Pada penempatan di pot, menitik-beratkan pada perspektif yang jadi jarak pandang, proporsi dan harmoni, sehingga memilih ukuran dan desan pot akan menentukan penilaian di bagian ini. Untuk bonsai yang punya karakter kekar dan maskulin, akan lebih menarik diberikan pot dengan bentuk yang tajam, seperti segi enam. Begitu juga dengan ukuran pohon dan pot harus sesuai
Kesan tua di sini adalah penampilan karakter dari tekstur kulit atau kayu di setiap anatomi sesuai rentang perjalanan hidupnya dengan warna yang alami. Jadi, aksesori seperti cat harus diminimalkan, agar kesan alami lebih terlihat tanpa ada yang ditutupi.
Penjiwaan
Ada tiga hal yang diambil, yaitu keseimbangan optik, realitas alam serta kesan, dan pesan. Untuk keseimbangan optic, jelas bahwa bonsai harus enak dilihat dari sudut pandang yang diinginkan oleh pemilik. Di situ, menitik-beratkan pada pengolahan rasa dan hal-hal yang tersirat. Selanjutnya adalah realitas alam yang berhubungan dengan gerakan dari bonsai. Contohnya, bonsai yang tumbuh di atas tebing batu harus mempunyai gerakan yang selaras dan mencerminkan lokasi hidup secara lengkap.
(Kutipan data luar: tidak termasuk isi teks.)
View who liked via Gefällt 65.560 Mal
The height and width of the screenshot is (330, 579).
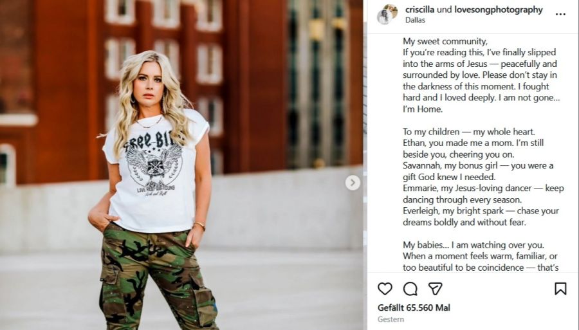click(x=414, y=307)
Unsur utama yang mempengaruhi adalah sumber air dan matahari. Di realitas alam, juri akan melihat ada-tidaknya kejangggalan dari karya yang dibuat. Contohnya, tajuk yang langsung terkena sinar matahari harus punya ukuran lebih besar dibandingkan tajuk terhalang sinar. Sebab, matahari akan mempercepat pertumbuhan daun, sehingga volume-nya akan lebih besar.
“Di bagian terakhir, yaitu pesan kesan jadi yang paling sulit, karena juri dituntut untuk menangkap keinginan dari pemilik. Namun untuk pebonsai yang pintar, emosi saat pembuatan akan terlihat dari setiap detail karya. Di situ, makin kuat emosi yang terlihat, nilai akan makin besar,” terang Wawang. [bayu]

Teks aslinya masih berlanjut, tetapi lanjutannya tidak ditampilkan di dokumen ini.